*** Block opens ***
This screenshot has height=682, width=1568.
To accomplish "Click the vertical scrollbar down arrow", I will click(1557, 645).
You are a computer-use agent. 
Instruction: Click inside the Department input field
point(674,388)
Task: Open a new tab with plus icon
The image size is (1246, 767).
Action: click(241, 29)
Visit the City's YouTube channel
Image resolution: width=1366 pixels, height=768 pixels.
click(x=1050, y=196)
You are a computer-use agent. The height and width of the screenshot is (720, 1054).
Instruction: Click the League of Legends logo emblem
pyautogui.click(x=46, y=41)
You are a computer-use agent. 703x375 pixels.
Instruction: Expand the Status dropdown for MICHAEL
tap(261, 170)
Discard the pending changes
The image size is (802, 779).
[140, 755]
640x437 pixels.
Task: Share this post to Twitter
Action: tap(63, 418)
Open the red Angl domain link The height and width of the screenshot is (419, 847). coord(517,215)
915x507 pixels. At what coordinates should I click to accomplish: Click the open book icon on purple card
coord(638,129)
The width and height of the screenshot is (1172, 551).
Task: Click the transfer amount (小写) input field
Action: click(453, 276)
*** Block closes ***
— REQUIREMENT —
Copy, exactly and with nothing added, the lines from the one containing "Instruction: Click the" through the end of the records.

— RESPONSE —
Instruction: Click the League of Legends logo emblem
pyautogui.click(x=46, y=41)
You are a computer-use agent. 703x375 pixels.
Instruction: Expand the Status dropdown for MICHAEL
tap(261, 170)
Discard the pending changes
The image size is (802, 779).
[140, 755]
640x437 pixels.
Task: Share this post to Twitter
Action: tap(63, 418)
Open the red Angl domain link The height and width of the screenshot is (419, 847). coord(517,215)
915x507 pixels. At what coordinates should I click to accomplish: Click the open book icon on purple card
coord(638,129)
The width and height of the screenshot is (1172, 551).
Task: Click the transfer amount (小写) input field
Action: click(453, 276)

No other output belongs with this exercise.